The program automatically generates a composite of the structures found, and an IMP topology file correspoding to it. In the figure below, the selected structures are represented in the positions they provide structure for.

In [None]:
composite_dir = "./REPORT/COVERAGE/"
comp_dict = read_compsite_files(composite_dir)

In [None]:
# Clear data and layout
fig.data = []
fig.layout = {}

# Read the files
composite_dir = "./REPORT/COVERAGE/"
comp_dict = read_compsite_files(composite_dir)

# Plot

fig = make_subplots(rows=len(comp_dict.keys())+1, cols=1, shared_xaxes=True)
for file in comp_dict.keys():
    df = comp_dict[file]
    print(len(df.columns))
    fig = make_subplots(rows=len(df.columns)-1, cols=1, shared_xaxes=True)
    i = 0
    for column in df.columns:
        if i >= 1:
            fig.append_trace(go.Scatter(
                x=df.iloc[:,0],
                y=df[df.columns[i]],
                fill='tozeroy',
                name=str(column)
            ), row=i, col=1)
        i +=1
    fig.update_layout(height=300, width=1200, title_text="Composite coverage", 
                          margin_pad=0, barmode="overlay")
    fig.update_yaxes(showgrid=False, range=[0,1], nticks=2)
fig.show()


In [None]:
# Collect data for the interactive Dashboard


    
all_filenames = []
for df in df_list:
    i = 0
    for column in df.columns:
        if i >= 1:
            all_filenames.append(str(column)) 
        i+=1
        
print(all_filenames)


In [None]:
## DASH

from jupyter_dash import JupyterDash

import dash
from dash import dcc
from dash import html

external_stylesheets = ['https://codepen.io/chriddyp/pen/bWLwgP.css']

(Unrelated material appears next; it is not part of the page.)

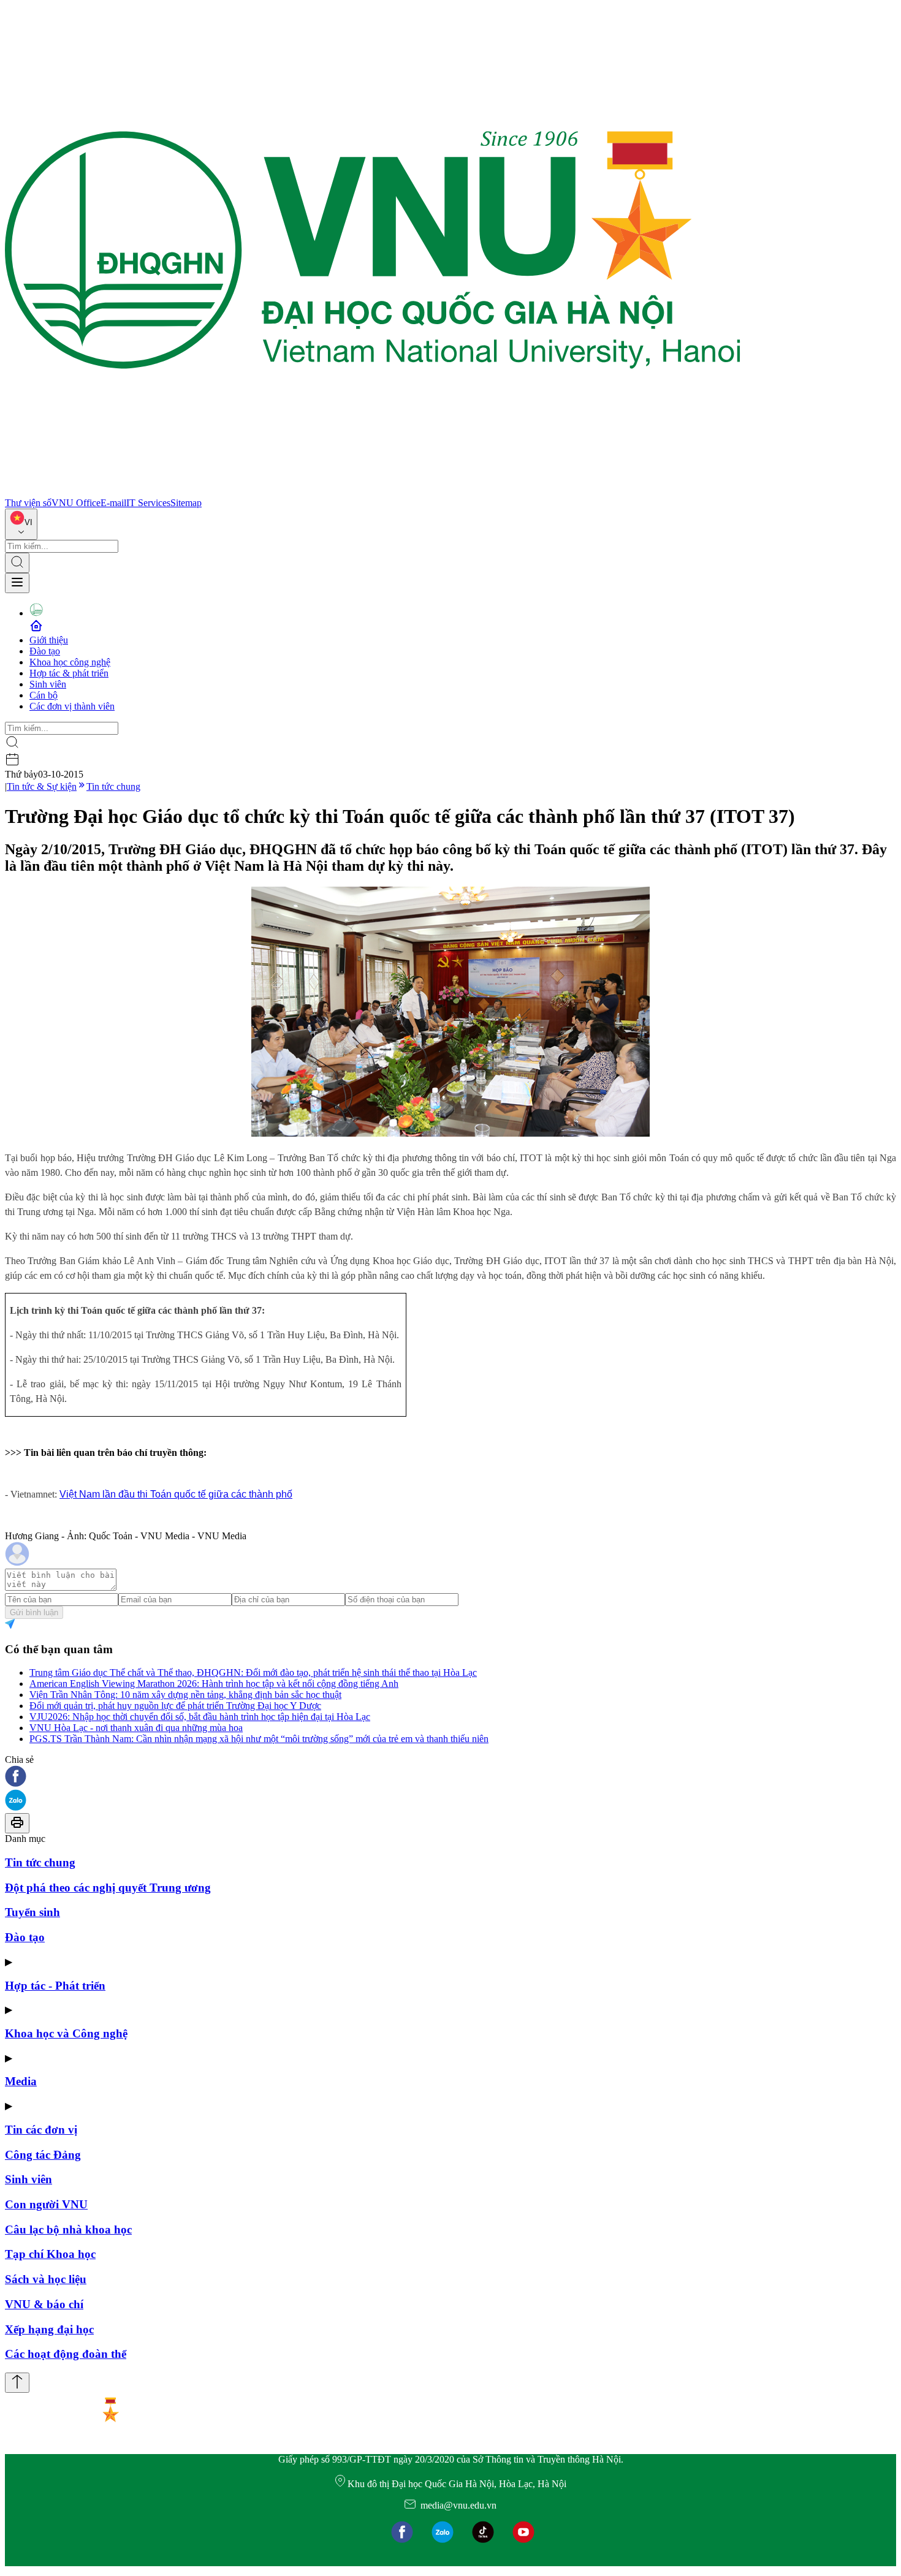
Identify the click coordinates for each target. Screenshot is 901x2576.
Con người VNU (46, 2204)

app = JupyterDash(__name__, external_stylesheets=external_stylesheets)
app.css.config.serve_locally = True
app.scripts.config.serve_locally = True


app.layout = html.Div([
    html.Div(children=[
        html.Label('Multi-Select Custom fragments'),
        dcc.Dropdown(all_filenames,
                     ['Montréal', 'San Francisco'],
                     multi=True),

        html.Br(),
        html.Label('Radio Items'),
        dcc.RadioItems(['New York City', 'Montréal', 'San Francisco'], 'Montréal'),
    ], style={'padding': 10, 'flex': 1}),

    html.Div(children=[
        html.Label('Checkboxes'),
        dcc.Checklist(all_filenames,),

        html.Br(),
        html.Label('Text Input'),
        dcc.Input(value='MTL', type='text'),

        html.Br(),
        html.Label('Slider'),
        dcc.Slider(
            min=0,
            max=9,
            marks={i: f'Label {i}' if i == 1 else str(i) for i in range(1, 6)},
            value=5,
        ),
    ], style={'padding': 10, 'flex': 1})
], style={'display': 'flex', 'flex-direction': 'row'})
app.run_server(mode="inline")
#app.run_server(mode="jupyterlab")

In [None]:
#!jupyter nbconvert --to html --no-input --no-prompt report_template.ipynb

In [None]:
#fuser -k 8050/tcp